(Data records Opens)

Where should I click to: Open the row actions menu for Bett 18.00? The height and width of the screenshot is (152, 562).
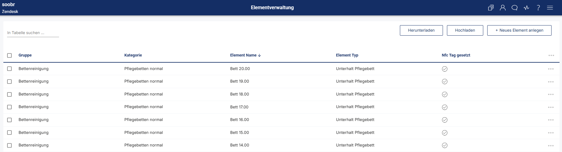click(551, 94)
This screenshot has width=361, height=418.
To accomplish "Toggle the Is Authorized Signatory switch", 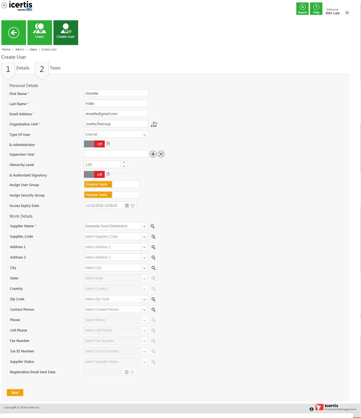I will click(x=94, y=175).
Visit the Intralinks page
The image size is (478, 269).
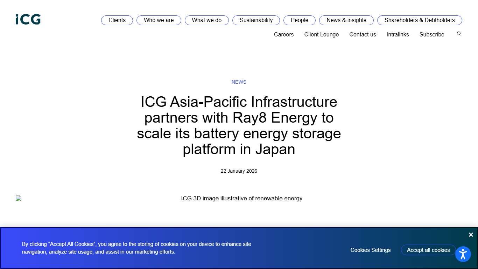(398, 34)
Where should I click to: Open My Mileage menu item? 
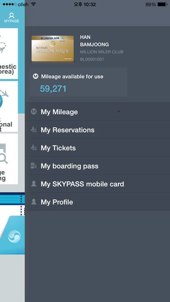98,112
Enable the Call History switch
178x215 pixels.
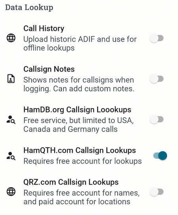point(157,38)
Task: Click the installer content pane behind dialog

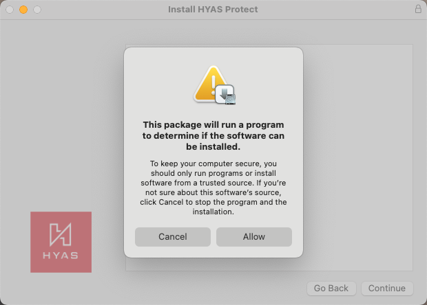Action: pyautogui.click(x=358, y=158)
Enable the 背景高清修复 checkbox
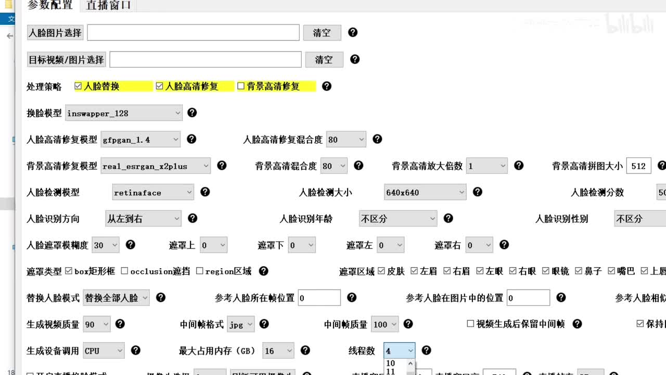 click(241, 86)
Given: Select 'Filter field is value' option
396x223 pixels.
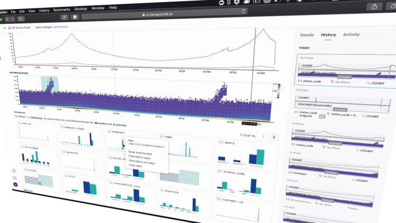Looking at the screenshot, I should (x=140, y=157).
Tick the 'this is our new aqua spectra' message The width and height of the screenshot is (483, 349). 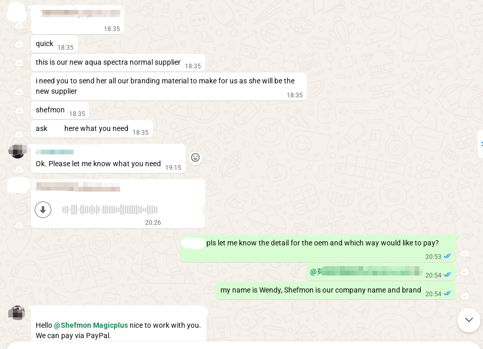tap(19, 63)
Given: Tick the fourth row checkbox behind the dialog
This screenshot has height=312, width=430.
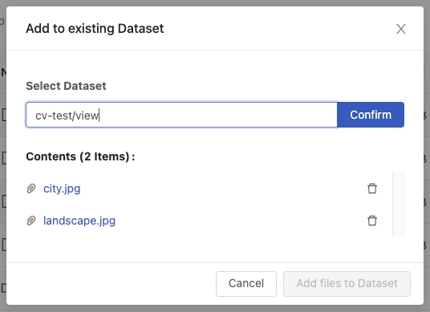Looking at the screenshot, I should [x=4, y=245].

(Data records Closes)

▶ **Task to carry out**
Go through the records line by line, and copy each line that holds the string "Given".

▶ **Answer**
Given: Select 'Filter field is value' option
Given: Tick the fourth row checkbox behind the dialog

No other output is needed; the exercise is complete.